German Chancellor Gerhard Schröder, smirking for the cameras as he met with his newfound friend Putin at Gottorf Castle in northern Germany, is probably the only one who still insists on calling the Yukos affair and its permutations "an internal Russian problem." But Schröder's words are more indicative of his diplomatic bag of tricks than of any real state of affairs.
The rise and fall of Yukos was almost never an internal Russian matter. Khodorkovsy purchased Yukos at auction in 1995 for $410 million. Eight years later, the company was worth about $36 billion, or about 90 times what Khodorkovsy had paid for it. By making sure that his accounts were consistently above-board and contributing to social causes, Khodorkovsy quickly transformed himself from a get-rich-quick robber baron to a darling of the West.
Until mid-2003, Khodorkovsy was more than welcome in Washington. He was the flywheel of the Russian-American energy dialogue, playing the role of a sophisticated outside agent for the US oil industry within his giant monopoly on oil and gas reserves in Putin's realm. Only since his arrest has the Republican-leaning US oil lobby begun viewing Russian President Vladimir Putin in a light that is no longer fueled by the spirit of the two countries' shared fight against terrorism.

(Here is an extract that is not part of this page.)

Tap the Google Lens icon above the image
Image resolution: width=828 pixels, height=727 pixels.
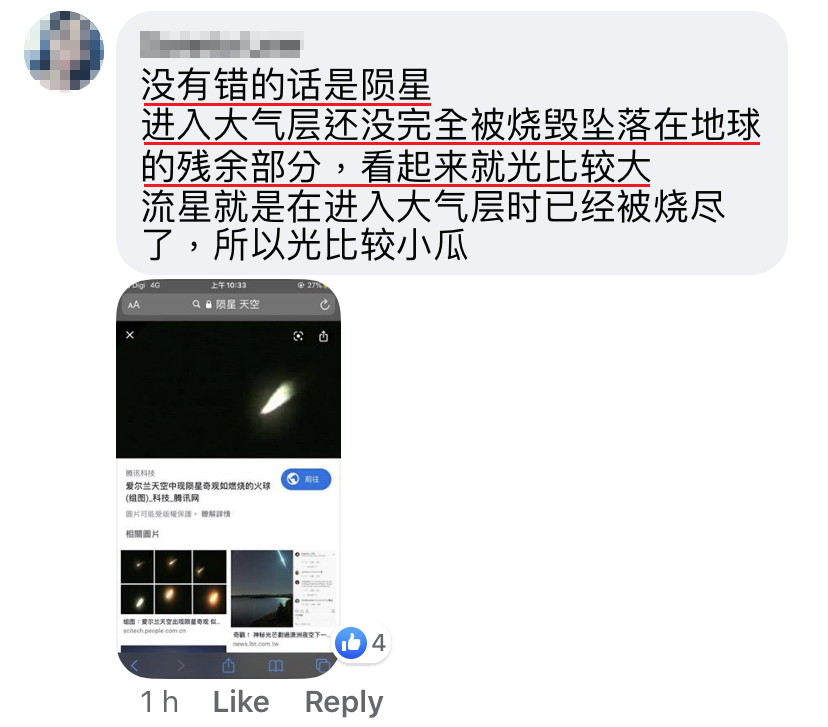(x=298, y=336)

Last week, US President George W. Bush voiced his displeasure over developments in Russia in no uncertain terms. For the instinct-driven Texan currently residing in the White House, the fact that the mysterious Baikal Finance Group is acquiring the key assets of the Yukos Group, a mere 15 months after US-based oil conglomerate ExxonMobil was on the verge of jumping into Khodorkovsky's open arms, serves as grounds for a declaration of war.
However, Bush will only discover the identity of his true opponent two weeks later than expected, and possibly not until January 18. This is the date by which the two Russians who purchased the bulk of Yukos' assets at auction will be required, in a nod to Russian tradition, to transfer the $9.3 billion.
That's because official Moscow, caught in some twilight zone between Christmas according to the Western, or Julian calendar, and the Eastern, or Gregorian calendar, has indefatigably ordered its own mid-winter deep sleep.
And that in the age of globalization.